## START Given data

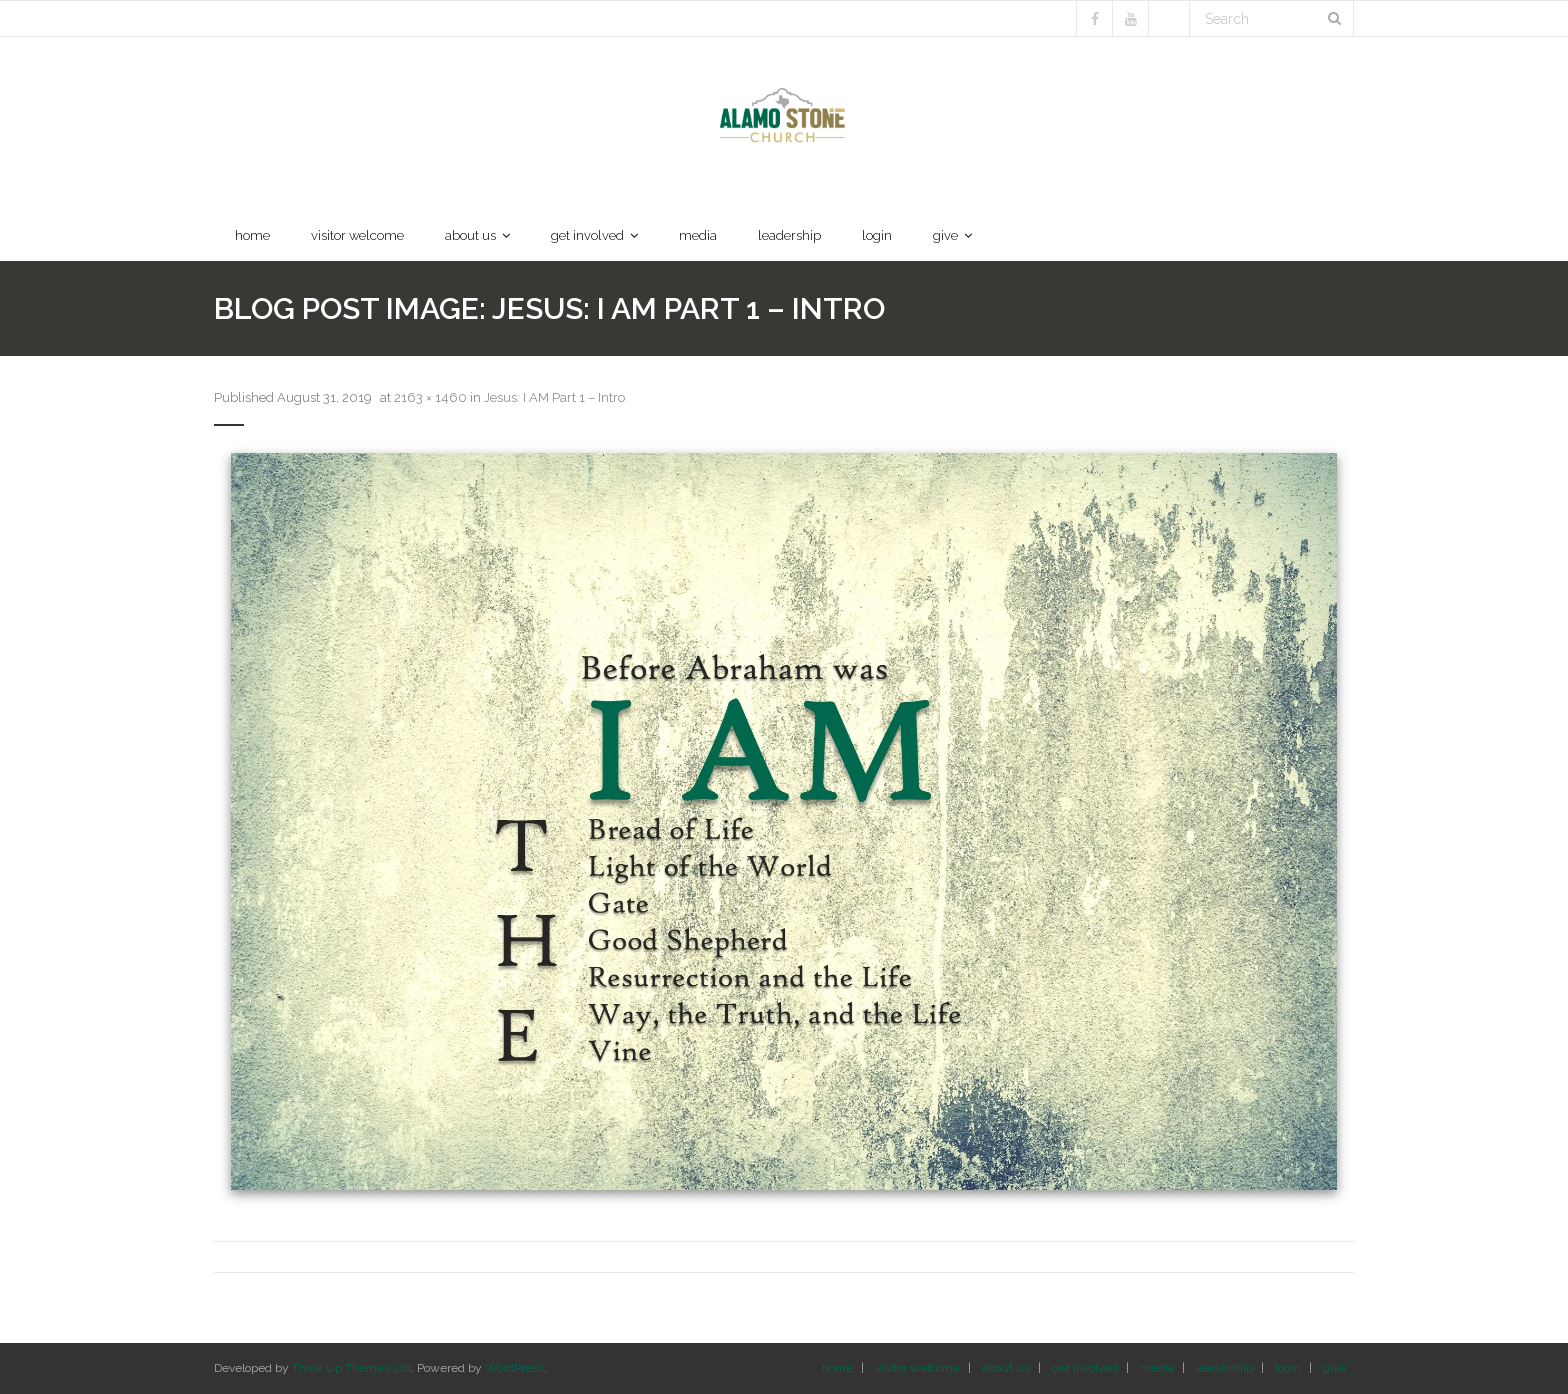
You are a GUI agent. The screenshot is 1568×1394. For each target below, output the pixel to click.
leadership (1224, 1368)
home (837, 1368)
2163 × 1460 (430, 397)
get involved (1085, 1368)
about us (1006, 1368)
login (1288, 1368)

## END Given data

What is being asked ->
Change every "pixel" in the data above to "point" and leave everything else as it is. Leave the pictures out of your answer.

The solution ->
You are a GUI agent. The screenshot is 1568×1394. For each target below, output the point to click.
leadership (1224, 1368)
home (837, 1368)
2163 × 1460 (430, 397)
get involved (1085, 1368)
about us (1006, 1368)
login (1288, 1368)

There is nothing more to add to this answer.